Salmonberries usually grow in early and midsummer, starting in mid-June. The best time to collect is July. They grow on a prickly, woody shrub found in dense thickets on mountain slopes and meadows. Salmonberries range in color from red or orange to yellow when ripe and can be used to make jams, jellies or pies.
Bog blueberries can be found in tundra area, bogs and on mountains, such as Pillar Mountain, near spruce trees. Their bushes have dull green, oval-shaped leaves and bell-shaped pink flowers. They are usually best when to collect in August and September.
The dark blueberries make for some excellent jams and jellies and have lots of Vitamin C and antioxidants.
Another popular berry people can readily identify in Kodiak is the lingonberry, or low bush cranberry. Studebaker said those also grow on Pillar Mountain.
The lingonberry grows on creeping evergreen shrubs that have bright oval-shaped green leaves and stems no longer than three inches. The plant’s pink bell-shaped flowers grow on clusters and mature into berries. According to Studebaker, the tart berries make for excellent jams, syrups and sauces on wild game.
When collecting plants, Studebaker recommended using small plastic tupperware or little baggies. For berries, she said a useful technique would be to carry a jug with holes punched in either side, strung through with a rope to wear around the neck.
“You can use both hands to pick them and put them in the jug,” Studebaker said.
Even when someone finds a crop of plants to forage, Studebaker asked that they be respectful.
“Don’t pick everything, because next time you go there, there might not be any plants left,” Studebaker said. “Make sure to use everything that you do pick and not waste any of Mother Nature’s bounty because it’s just disrespectful.”
She also advised people to keep their patches a secret, as telling another soul would invite a quick depletion of the source and leave an individual scrounging for another spot.
“Sometimes you see skirmishes up on Pillar because people know about the lingonberries and blueberries up there,” Studebaker said. “Some people jump the gun and get up there to pick the berries before they are ripe just to beat other people. If you do that, (you’ll find out that) they aren’t very good when they’re green.”

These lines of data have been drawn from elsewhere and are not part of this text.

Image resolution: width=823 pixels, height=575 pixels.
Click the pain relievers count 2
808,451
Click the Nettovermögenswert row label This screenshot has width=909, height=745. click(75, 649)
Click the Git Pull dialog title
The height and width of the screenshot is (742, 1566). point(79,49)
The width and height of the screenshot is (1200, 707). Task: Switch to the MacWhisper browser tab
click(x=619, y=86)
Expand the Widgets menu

Studebaker also advised people to be either be extra careful or travel in small groups when foraging meadows or wooded areas because they face four-legged competition for berries from the Kodiak bear.
“When bears come out of hibernation, they’re pretty much vegetarian,” Studebaker said. “If you’re on your hands and knees in a rich berry patch, you want to keep an eye out. When I’m out, my husband comes along and usually walks around and watches to keep an eye out.”